For the most part, the new Windows 11 File Explorer works like a dream. Everything is much more streamlined, making it easier to spot the options you need. But the emphasis on removing text labels and replacing everything with icons can be confusing at first. The context-sensitive Paste icon, for example, will throw off experienced Windows users by its unexpected location. Many other options have been removed from the menus and can only be accessed by selecting Show more options. To be honest, however, these are just minor issues that will go away with time. The interface is certainly more intuitive than before, handily managing the growing list of customization options cluttering up the interface.

Is the New Windows 11 File Explorer Worth the Upgrade?
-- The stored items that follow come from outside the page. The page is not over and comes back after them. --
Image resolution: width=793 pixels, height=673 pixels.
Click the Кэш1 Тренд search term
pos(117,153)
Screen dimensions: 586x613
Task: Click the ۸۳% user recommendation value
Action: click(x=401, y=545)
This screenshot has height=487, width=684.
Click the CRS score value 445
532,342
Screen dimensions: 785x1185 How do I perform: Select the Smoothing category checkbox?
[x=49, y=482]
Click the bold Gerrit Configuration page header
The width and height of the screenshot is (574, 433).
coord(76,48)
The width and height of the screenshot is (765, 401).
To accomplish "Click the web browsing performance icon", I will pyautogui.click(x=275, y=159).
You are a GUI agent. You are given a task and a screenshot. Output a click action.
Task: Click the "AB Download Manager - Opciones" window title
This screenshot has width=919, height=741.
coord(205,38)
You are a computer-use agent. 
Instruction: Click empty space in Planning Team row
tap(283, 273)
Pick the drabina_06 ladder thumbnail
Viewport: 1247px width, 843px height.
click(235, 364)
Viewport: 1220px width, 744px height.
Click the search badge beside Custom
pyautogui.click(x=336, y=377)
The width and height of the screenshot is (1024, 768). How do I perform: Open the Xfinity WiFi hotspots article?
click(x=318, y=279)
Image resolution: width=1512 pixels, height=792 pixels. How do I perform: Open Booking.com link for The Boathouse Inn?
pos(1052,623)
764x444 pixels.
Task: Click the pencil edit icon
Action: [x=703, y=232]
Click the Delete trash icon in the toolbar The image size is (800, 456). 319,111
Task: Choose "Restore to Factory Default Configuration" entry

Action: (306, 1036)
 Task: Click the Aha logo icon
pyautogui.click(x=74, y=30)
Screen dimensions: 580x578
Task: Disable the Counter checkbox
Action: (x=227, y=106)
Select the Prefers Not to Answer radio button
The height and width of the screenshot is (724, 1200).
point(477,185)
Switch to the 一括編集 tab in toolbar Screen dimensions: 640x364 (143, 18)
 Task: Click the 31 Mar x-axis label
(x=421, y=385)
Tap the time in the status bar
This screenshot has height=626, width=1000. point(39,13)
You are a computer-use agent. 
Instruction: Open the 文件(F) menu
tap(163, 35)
A new version of the Windows operating system rolls out every few years. If things change too much, it is a pain to relearn everything. If it changes too little, there is little reason even to upgrade. Windows 11 hits a sweet spot. The new features are mostly centered on aesthetics and performance rather than creating a new experience wholesale. From the new Start Menu to the Taskbar, everything looks much better. There are obvious influences from Apple, with the color scheme and rounded corners making it look a lot like Mac, but no one is complaining. The File Explorer, especially, has come off better. Gone are the cluttered menus tricky to make sense of, in favor of consolidated options. Gone are a bunch of text menu entries, replaced by easier-to-read graphical icons. The new icons are also simpler and cleaner, matching the overall paradigm of keeping things clutter-free. The essential app has been improved in all the ways that matter and a few that are not readily apparent. Getting used to some of the new changes can be jarring at first, but not a steep challenge. Overall, we would highly recommend upgrading to Windows 11 for the new file explorer, if nothing else.